(Collected data entries)
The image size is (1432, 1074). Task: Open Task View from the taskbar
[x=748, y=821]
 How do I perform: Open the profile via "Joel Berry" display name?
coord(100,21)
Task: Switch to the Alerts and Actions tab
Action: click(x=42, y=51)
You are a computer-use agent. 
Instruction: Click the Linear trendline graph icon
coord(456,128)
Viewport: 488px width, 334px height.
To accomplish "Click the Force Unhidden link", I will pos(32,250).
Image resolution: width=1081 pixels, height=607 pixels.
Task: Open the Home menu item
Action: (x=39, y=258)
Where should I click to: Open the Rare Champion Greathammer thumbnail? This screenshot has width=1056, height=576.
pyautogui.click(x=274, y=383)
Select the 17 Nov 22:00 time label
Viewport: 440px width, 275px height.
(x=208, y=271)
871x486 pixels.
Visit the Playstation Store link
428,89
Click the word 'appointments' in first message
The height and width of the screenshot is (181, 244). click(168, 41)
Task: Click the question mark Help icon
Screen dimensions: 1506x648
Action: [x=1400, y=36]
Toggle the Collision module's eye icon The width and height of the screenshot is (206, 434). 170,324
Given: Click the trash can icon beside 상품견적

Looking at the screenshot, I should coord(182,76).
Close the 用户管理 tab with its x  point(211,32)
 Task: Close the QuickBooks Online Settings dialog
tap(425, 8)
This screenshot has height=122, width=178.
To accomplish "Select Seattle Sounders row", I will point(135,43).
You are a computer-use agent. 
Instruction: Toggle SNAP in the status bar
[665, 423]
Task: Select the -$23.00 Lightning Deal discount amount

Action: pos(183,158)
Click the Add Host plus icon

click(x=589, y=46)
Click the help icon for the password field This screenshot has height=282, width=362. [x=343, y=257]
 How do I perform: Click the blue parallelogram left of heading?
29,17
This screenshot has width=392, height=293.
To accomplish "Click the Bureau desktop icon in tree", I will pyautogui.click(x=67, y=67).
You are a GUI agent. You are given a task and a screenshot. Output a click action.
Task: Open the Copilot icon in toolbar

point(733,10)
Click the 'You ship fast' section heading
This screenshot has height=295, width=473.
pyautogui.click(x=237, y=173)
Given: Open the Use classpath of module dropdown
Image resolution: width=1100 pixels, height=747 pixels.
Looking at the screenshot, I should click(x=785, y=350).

- **Your instructions**
Tally the lines of the records holding the word "module", then give only the resulting number.

- **Final answer**
2